**SHORT PROBLEM**
Please reproduce, word for word, the part of the material below that opens with the line containing "This screenshot has height=652, width=1160." and closes with the line containing "Action: (x=97, y=124)", including both of those lines.
╭─ ITEMS
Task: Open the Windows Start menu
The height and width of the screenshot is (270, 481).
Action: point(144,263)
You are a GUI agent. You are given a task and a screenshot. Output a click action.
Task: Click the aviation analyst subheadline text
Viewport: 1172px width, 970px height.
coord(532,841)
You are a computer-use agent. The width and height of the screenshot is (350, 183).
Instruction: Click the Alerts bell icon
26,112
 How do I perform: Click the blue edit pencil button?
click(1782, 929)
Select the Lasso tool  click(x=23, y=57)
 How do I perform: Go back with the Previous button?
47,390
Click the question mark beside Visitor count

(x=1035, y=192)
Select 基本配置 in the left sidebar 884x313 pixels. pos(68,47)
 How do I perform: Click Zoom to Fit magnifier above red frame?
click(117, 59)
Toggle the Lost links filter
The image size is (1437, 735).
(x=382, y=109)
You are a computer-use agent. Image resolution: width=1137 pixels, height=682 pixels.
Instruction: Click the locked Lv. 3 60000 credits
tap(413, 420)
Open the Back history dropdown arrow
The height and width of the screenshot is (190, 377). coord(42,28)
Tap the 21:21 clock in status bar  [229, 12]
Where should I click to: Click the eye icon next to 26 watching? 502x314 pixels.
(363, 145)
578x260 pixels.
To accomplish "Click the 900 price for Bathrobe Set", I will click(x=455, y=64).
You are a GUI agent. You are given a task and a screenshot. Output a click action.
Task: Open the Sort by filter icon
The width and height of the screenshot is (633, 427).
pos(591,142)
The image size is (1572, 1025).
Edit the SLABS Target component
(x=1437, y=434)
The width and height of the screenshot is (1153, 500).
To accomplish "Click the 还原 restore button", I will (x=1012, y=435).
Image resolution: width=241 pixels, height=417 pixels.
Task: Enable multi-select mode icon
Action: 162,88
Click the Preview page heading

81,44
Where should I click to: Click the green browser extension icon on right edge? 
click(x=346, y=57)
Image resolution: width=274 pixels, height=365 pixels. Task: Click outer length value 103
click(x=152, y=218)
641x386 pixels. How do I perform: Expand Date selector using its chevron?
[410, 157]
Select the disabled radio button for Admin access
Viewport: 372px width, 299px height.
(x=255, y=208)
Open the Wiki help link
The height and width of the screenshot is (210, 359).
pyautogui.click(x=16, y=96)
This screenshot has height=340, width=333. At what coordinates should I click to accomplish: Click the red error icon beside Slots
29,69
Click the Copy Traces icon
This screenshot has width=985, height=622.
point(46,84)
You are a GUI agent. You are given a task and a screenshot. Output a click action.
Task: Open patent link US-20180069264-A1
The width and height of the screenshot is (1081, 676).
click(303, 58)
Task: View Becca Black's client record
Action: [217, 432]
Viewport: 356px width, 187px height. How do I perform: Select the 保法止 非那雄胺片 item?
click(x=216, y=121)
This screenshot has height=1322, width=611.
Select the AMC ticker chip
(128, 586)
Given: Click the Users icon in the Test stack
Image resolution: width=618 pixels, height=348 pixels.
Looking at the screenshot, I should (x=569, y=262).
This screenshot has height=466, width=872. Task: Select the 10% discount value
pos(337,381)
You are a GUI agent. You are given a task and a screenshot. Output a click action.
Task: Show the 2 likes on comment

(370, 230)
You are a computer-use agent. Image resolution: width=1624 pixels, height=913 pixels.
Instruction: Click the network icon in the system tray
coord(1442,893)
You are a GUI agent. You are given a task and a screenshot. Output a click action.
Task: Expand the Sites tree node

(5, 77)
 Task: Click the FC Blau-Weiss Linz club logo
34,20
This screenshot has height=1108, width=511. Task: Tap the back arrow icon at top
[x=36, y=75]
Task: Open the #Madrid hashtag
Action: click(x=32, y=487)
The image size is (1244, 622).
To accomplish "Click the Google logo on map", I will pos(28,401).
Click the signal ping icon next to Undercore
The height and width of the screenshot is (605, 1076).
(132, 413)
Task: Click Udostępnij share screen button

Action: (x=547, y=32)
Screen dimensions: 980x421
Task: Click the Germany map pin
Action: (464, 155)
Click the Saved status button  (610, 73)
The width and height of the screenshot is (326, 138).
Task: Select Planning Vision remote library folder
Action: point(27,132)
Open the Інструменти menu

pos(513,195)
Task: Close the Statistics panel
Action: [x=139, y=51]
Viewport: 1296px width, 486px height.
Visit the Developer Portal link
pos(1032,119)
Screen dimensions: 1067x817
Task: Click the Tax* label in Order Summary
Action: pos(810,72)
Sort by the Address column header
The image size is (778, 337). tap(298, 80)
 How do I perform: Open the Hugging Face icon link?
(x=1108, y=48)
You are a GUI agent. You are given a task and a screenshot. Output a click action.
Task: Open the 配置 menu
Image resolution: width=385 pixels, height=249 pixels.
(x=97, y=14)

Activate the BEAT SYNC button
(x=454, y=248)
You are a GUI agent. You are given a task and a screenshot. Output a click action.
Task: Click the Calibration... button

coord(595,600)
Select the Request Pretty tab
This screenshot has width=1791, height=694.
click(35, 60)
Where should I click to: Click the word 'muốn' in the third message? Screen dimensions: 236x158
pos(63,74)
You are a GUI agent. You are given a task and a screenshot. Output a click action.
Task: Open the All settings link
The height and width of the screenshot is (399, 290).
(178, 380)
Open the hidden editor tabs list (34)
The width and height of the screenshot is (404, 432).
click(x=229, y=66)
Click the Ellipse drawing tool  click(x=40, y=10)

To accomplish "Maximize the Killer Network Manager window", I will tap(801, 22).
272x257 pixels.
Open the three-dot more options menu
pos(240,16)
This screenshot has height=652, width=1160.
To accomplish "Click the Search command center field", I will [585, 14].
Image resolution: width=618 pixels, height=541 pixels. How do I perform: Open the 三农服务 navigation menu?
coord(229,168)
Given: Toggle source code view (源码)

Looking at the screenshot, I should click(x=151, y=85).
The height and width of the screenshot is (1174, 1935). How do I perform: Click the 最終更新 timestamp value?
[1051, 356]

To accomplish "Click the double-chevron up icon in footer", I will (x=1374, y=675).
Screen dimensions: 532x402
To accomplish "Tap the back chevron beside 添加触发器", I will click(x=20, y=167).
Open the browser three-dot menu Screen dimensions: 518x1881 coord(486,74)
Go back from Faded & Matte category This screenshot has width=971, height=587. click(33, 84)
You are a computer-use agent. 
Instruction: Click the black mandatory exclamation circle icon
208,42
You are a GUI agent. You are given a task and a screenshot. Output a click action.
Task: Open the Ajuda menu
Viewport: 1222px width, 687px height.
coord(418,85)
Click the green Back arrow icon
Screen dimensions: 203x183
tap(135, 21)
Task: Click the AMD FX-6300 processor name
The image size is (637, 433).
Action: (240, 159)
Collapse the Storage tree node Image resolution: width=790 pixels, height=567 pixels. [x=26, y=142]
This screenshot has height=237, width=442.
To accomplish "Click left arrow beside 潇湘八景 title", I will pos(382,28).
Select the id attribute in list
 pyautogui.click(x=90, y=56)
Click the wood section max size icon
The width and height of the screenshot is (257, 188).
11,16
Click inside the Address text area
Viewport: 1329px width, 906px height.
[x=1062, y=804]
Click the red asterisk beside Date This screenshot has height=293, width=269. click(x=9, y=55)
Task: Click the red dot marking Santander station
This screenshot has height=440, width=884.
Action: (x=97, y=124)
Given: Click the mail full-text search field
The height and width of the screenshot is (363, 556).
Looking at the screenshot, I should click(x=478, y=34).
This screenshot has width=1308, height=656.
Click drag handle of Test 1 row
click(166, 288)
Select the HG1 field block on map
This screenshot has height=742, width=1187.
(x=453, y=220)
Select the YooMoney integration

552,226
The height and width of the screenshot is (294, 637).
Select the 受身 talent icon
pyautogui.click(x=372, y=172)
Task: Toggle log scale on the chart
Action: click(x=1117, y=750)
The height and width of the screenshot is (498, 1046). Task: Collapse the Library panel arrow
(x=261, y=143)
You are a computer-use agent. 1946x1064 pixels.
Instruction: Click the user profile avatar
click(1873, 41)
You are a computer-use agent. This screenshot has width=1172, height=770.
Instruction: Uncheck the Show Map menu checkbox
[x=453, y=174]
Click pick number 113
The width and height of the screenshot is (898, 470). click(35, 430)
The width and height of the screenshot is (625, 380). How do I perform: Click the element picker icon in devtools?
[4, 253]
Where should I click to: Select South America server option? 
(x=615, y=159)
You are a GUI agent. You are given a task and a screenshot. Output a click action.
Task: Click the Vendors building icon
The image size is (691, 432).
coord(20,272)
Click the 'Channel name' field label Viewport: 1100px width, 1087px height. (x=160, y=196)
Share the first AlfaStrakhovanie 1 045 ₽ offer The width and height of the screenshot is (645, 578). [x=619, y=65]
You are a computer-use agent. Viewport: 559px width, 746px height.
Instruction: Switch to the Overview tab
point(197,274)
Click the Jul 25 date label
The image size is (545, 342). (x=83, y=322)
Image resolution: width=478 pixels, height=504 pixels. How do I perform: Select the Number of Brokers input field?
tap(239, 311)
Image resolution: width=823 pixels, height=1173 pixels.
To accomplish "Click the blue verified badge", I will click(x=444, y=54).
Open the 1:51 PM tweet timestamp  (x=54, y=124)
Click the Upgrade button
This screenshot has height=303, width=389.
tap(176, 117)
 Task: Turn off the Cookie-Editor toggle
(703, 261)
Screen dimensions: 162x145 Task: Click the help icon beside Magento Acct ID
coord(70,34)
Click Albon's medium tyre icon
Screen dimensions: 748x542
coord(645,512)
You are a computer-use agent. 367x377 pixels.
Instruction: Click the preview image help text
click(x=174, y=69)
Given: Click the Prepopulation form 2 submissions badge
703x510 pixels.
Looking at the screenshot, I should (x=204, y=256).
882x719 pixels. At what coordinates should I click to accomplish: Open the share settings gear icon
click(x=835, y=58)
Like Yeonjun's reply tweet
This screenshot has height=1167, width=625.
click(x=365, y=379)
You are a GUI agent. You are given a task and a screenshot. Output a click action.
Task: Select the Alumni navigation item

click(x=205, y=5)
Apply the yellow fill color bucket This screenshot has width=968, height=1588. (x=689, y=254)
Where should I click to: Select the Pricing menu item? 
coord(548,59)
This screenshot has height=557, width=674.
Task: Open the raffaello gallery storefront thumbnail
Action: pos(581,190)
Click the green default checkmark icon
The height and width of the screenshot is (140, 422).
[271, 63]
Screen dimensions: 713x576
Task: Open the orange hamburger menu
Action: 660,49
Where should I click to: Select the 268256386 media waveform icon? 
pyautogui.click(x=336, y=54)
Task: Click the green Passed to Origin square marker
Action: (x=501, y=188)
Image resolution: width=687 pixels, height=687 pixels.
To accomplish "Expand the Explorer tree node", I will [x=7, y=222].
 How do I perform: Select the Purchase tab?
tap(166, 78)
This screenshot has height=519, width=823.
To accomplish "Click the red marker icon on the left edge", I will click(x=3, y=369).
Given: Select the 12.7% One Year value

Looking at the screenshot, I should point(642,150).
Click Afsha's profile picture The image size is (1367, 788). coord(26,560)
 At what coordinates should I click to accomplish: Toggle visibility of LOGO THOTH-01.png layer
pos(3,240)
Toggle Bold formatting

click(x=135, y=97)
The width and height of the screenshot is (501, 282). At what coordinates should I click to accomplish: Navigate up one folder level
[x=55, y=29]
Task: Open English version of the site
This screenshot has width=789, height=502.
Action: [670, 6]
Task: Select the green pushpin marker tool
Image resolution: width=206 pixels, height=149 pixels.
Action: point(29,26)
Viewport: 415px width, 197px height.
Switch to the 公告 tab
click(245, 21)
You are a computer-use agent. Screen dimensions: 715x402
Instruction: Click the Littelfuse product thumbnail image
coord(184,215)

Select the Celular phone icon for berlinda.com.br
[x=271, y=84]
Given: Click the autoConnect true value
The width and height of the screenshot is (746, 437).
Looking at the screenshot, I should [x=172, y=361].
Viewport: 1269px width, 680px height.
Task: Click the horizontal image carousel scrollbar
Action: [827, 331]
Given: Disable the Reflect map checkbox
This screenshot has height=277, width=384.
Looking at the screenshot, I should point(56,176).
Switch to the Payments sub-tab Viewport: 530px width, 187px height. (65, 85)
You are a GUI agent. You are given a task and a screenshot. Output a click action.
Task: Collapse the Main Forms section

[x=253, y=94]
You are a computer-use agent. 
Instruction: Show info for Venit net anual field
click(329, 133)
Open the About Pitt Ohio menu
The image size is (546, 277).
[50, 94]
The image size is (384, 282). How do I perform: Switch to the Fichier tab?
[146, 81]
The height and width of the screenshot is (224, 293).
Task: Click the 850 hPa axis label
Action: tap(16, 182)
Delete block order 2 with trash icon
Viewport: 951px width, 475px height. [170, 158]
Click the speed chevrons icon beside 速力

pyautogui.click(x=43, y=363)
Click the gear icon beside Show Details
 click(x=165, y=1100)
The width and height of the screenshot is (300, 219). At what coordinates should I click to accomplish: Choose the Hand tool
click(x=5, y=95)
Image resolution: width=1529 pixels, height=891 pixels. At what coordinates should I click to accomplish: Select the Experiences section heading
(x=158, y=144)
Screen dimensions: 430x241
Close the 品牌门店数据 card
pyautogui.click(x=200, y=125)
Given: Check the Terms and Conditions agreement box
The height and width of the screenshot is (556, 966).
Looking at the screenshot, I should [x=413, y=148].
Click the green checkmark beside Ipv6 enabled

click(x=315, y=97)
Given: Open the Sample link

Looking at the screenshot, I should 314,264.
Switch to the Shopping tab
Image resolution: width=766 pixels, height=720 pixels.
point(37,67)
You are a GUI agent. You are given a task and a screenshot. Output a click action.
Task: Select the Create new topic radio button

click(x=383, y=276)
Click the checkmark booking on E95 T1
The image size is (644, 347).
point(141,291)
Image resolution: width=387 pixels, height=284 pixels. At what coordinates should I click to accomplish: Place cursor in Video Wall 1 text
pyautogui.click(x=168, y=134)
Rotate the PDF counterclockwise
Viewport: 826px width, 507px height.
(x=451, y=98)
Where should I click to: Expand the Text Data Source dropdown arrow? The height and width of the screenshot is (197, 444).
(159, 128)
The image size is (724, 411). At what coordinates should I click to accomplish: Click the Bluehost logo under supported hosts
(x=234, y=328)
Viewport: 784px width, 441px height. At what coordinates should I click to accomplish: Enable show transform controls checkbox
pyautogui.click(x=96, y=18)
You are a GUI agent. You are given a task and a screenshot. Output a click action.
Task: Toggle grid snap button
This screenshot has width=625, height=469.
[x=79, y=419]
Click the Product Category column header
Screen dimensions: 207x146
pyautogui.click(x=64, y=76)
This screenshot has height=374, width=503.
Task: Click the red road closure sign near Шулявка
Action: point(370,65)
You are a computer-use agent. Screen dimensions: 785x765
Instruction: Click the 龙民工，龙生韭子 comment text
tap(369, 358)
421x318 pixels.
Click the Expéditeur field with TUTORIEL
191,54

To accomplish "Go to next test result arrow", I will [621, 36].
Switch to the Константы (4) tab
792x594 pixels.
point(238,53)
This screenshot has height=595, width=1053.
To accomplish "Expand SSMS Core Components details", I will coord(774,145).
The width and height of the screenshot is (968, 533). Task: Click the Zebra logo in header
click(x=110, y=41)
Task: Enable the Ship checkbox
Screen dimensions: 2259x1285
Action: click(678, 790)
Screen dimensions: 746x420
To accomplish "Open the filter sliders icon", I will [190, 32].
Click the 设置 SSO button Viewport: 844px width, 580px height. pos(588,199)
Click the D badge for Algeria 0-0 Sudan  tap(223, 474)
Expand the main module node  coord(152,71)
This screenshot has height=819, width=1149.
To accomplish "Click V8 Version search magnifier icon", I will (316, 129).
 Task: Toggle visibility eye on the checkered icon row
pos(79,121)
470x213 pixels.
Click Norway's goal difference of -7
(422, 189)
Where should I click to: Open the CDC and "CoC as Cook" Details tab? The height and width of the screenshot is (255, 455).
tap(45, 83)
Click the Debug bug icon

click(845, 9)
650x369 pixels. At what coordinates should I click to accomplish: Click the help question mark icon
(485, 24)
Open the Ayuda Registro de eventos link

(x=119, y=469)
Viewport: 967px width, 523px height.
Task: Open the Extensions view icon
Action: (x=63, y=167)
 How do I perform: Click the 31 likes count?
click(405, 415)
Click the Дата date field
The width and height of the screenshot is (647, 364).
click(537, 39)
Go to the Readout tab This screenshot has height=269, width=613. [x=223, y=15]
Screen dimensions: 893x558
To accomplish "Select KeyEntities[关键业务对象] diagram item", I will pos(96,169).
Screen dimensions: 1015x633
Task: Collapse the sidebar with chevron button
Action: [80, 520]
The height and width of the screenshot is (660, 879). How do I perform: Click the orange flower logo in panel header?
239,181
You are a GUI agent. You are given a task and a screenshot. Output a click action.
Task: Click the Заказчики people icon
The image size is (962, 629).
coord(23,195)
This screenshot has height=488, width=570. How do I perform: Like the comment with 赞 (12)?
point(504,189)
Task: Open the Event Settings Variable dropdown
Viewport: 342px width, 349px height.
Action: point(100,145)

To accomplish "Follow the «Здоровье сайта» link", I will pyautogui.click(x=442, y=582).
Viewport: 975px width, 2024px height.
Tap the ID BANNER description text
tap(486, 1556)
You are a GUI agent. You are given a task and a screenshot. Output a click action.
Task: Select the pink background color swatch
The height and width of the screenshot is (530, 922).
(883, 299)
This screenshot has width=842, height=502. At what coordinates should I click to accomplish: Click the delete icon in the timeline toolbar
╰─
**RESPONSE**
This screenshot has height=652, width=1160.
To accomplish "Click the Search command center field", I will [585, 14].
Image resolution: width=618 pixels, height=541 pixels. How do I perform: Open the 三农服务 navigation menu?
coord(229,168)
Given: Toggle source code view (源码)

Looking at the screenshot, I should click(x=151, y=85).
The height and width of the screenshot is (1174, 1935). How do I perform: Click the 最終更新 timestamp value?
[1051, 356]

To accomplish "Click the double-chevron up icon in footer", I will (x=1374, y=675).
Screen dimensions: 532x402
To accomplish "Tap the back chevron beside 添加触发器", I will click(x=20, y=167).
Open the browser three-dot menu Screen dimensions: 518x1881 coord(486,74)
Go back from Faded & Matte category This screenshot has width=971, height=587. click(33, 84)
You are a computer-use agent. 
Instruction: Click the black mandatory exclamation circle icon
208,42
You are a GUI agent. You are given a task and a screenshot. Output a click action.
Task: Open the Ajuda menu
Viewport: 1222px width, 687px height.
coord(418,85)
Click the green Back arrow icon
Screen dimensions: 203x183
tap(135, 21)
Task: Click the AMD FX-6300 processor name
The image size is (637, 433).
Action: (240, 159)
Collapse the Storage tree node Image resolution: width=790 pixels, height=567 pixels. [x=26, y=142]
This screenshot has height=237, width=442.
To accomplish "Click left arrow beside 潇湘八景 title", I will pos(382,28).
Select the id attribute in list
 pyautogui.click(x=90, y=56)
Click the wood section max size icon
The width and height of the screenshot is (257, 188).
11,16
Click inside the Address text area
Viewport: 1329px width, 906px height.
[x=1062, y=804]
Click the red asterisk beside Date This screenshot has height=293, width=269. click(x=9, y=55)
Task: Click the red dot marking Santander station
This screenshot has height=440, width=884.
Action: (x=97, y=124)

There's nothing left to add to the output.